Quelles sont les difficultés qu’affrontent ces pays ? La dette extérieure, l’ALCA, les privatisations, etc... Les politiques qu’ils proposent sont en conflit avec le projet néo-libéral. Le capitalisme est hégémonique, il est constitué par des institutions supranationales (OMC, Banque Mondiale, FMI) et des multinationales dont les décisions s’imposent à tous les Etats.
Une seule expérience de rupture totale reste vivante : la Révolution cubaine. Le Brésil et le Venezuela sont des possibles d’une alternative à construire. Ils essaient de développer les droits sociaux, économiques et culturels face au dogme de la liberté des marchés.

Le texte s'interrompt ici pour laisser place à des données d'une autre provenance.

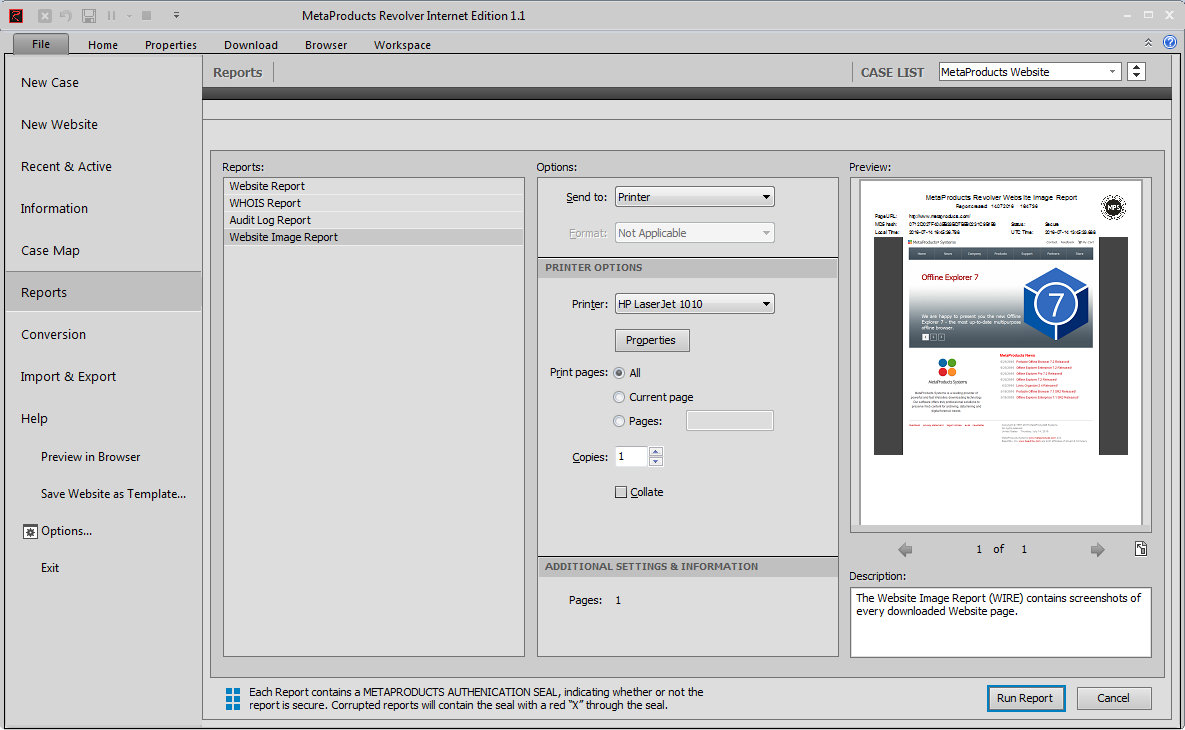Image resolution: width=1185 pixels, height=730 pixels.
Task: Select the All print pages radio button
Action: point(619,373)
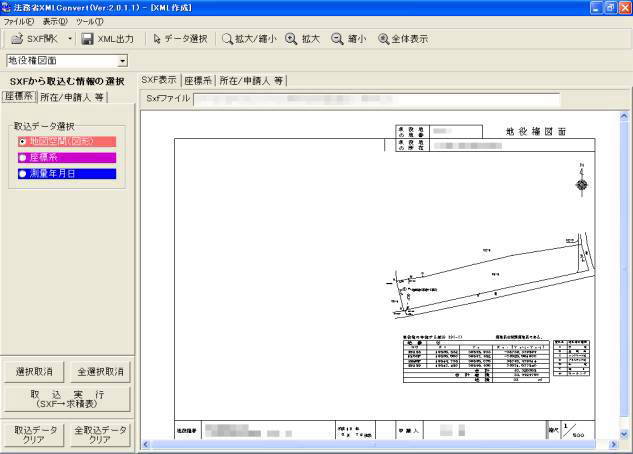Select the 測量年月日 radio button
Image resolution: width=633 pixels, height=454 pixels.
tap(23, 174)

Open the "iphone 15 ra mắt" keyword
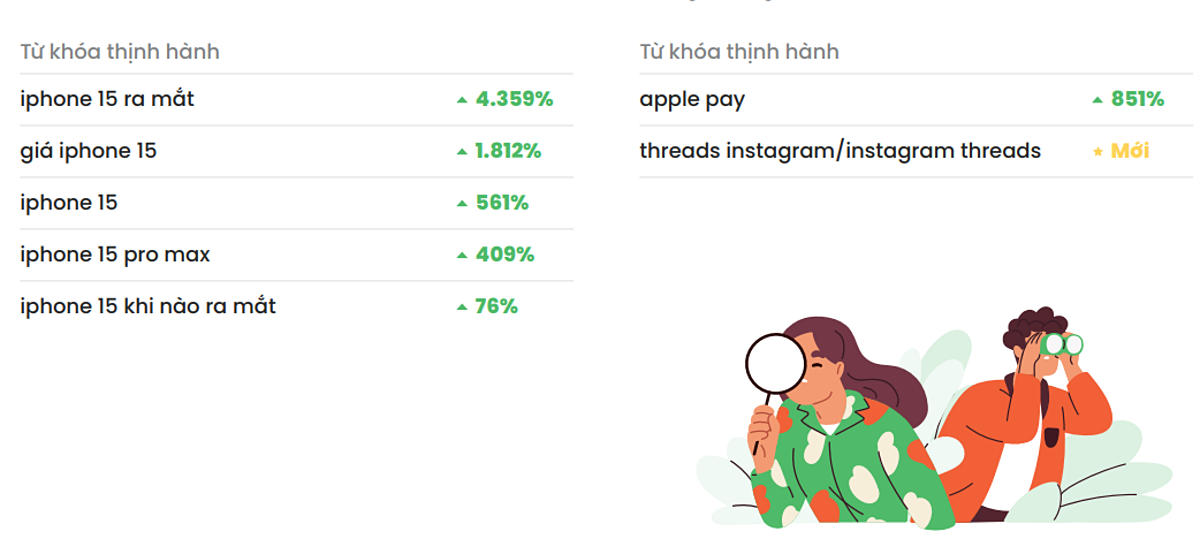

Le mouvement social devient un acteur essentiel du changement. Mais paradigme : peut-on coupler l’action politique avec les mouvements sociaux ou ces derniers doivent-ils agir seuls ?
1.Venezuela
Il est le devoir de tous de diffuser la vérité sur l’accession au pouvoir de Chavez, ses motivations et son action. La motivation de Chavez a toujours été la volonté d’agir pour le bien du peuple en le libérant d’un gouvernement corrompu et en établissant d’autres normes de fonctionnement de la société. La Constitution de 1999 et les nouvelles mesures ont permis au peuple de retrouver sa dignité et de devenir un acteur de la politique.
Il y a une conspiration médiatique interne et externe. On ridiculise le personnage de Chavez, on le dit autoritaire et populiste et on minimise l’adhésion populaire aux réformes. La télévision publique doit servir à faire se rapprocher la population des niveaux décisionnels et participatifs. La télévision doit être la preuve de comment la démocratie participative se construit et se met en place à travers des faits concrets.
Il faut développer des radios et des chaînes de télévision associatives car c’est une dynamique qui garantit l’identification mutuelle des peuples.
2.Brésil
L’élection de Lula a suscité l’espoir au Brésil, mais aussi dans le monde entier : quelqu’un originaire du secteur populaire est arrivé à la présidence de la République. Il a été élu pour un véritable changement. De plus, ce gouvernement arrive après 10 ans de néolibéralisme pendant lesquels on a ôté à l’Etat la capacité de faire vraiment de la politique.
Mais Lula est arrivé en introduisant au sein du gouvernement une tension capital-travail (la bourgeoisie est appelée à partager le pouvoir) porteuse de grandes possibilités mais aussi de grandes limites.Si l’on veut progresser, le peuple doit faire pression. Il s’agit d’un nouveau défi : obtenir la participation. Le gouvernement doit avoir de l’audace et la population doit l’y pousser.Certains disent que le Brésil est en transition, d’autres disent que rien n’a changé, que le Brésil est resté dans le même modèle et qu’il faut approfondir les luttes.
3. Cuba
La Révolution cubaine a été une rupture totale. Durant 40 ans elle a résisté à de nombreuses agressions. Le peuple cubain doit défendre les conquêtes sociales de la Révolution.Il est important de signaler la fragilité et la vulnérabilité des relations avec l’Union européenne dont la politique dépend des relations transatlantiques.
Alternatives: Aujourd’hui, pour la première fois existent les conditions de rupture, si nous savons profiter de la conjoncture et de la lutte des peuples.
1.Les mouvements sociaux ont une très grande importance dans la construction d’une alternative. Ils savent qu’ils doivent se mobiliser pour qu’il y ait un réel changement. Il faut avancer vers la démocratie participative.
2.Il faut affronter le capital financier tous ensemble. Le changement peut s’opérer à partir d’un projet de développement d’un bloc régional dans un cadre démocratique.